▶ WRITTEN PROBLEM
Starting at the line containing "You are a GUI" and running through the end of the entries, write those lines again with "joystick" replaced by "thumbstick" and everything else unchanged. Leave the pictures out.

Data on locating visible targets
━━━━━━━━━━━━━━━━━━━━━━━━━━━━━━

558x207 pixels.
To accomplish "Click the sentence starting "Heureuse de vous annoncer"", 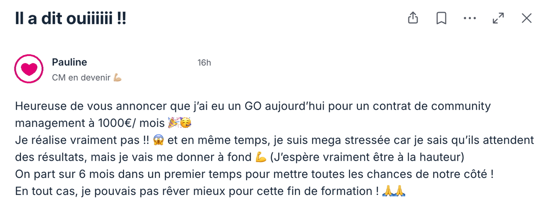I will 252,106.
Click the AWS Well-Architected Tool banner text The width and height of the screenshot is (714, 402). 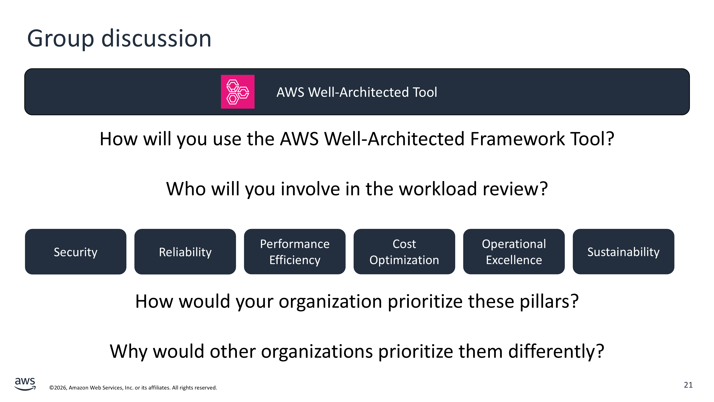click(356, 92)
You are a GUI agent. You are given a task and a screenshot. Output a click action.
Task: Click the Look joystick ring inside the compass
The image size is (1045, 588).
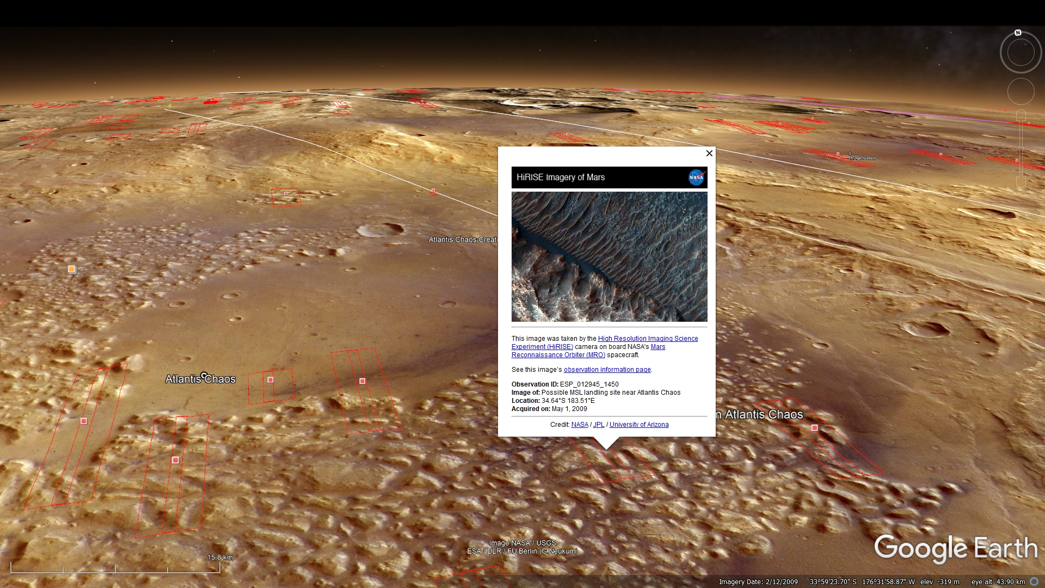[1021, 53]
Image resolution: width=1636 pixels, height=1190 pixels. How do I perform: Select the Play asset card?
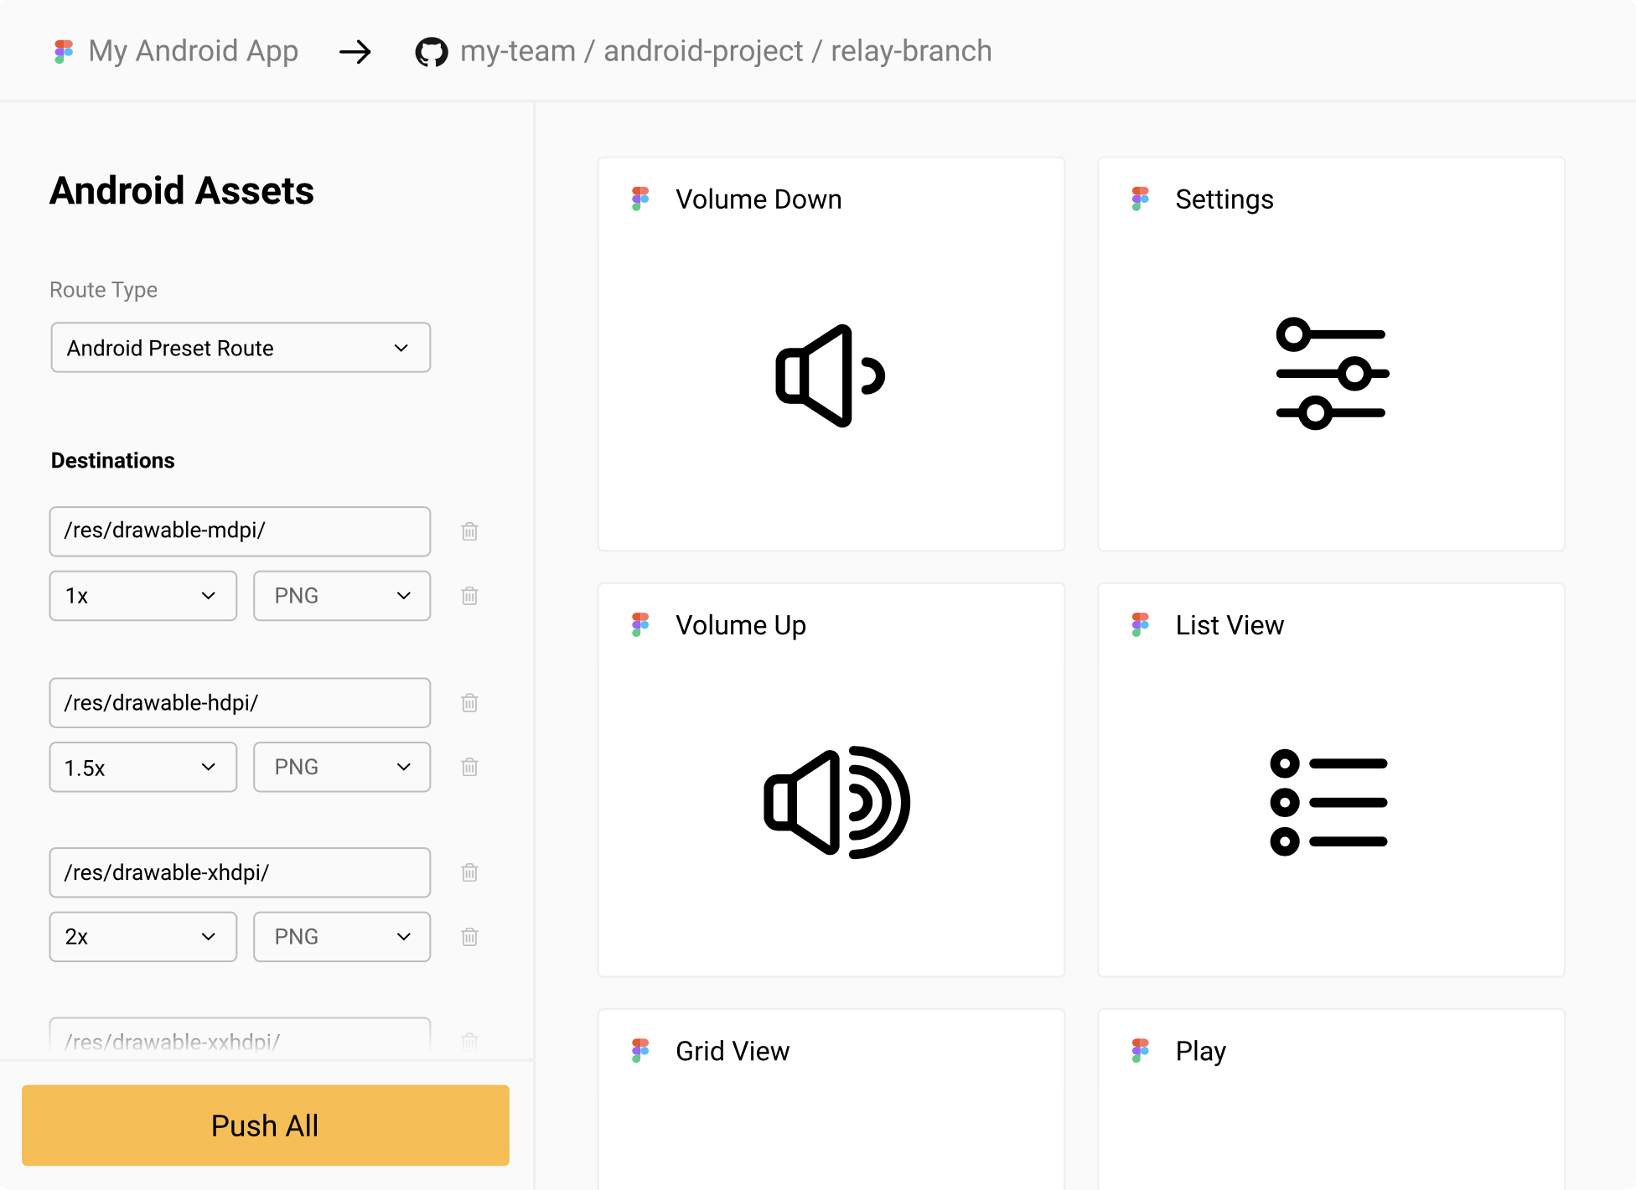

━━━━━━━━━━━━━━━━━━━━━━━━━━━━━━

▶ ANSWER TO THIS TASK
You are a GUI agent. You are given a task and a screenshot. Output a click action.
Task: Click the Look thumbstick ring inside the compass
The image size is (1045, 588).
[1021, 53]
Image resolution: width=1636 pixels, height=1190 pixels. How do I perform: Select the Play asset card?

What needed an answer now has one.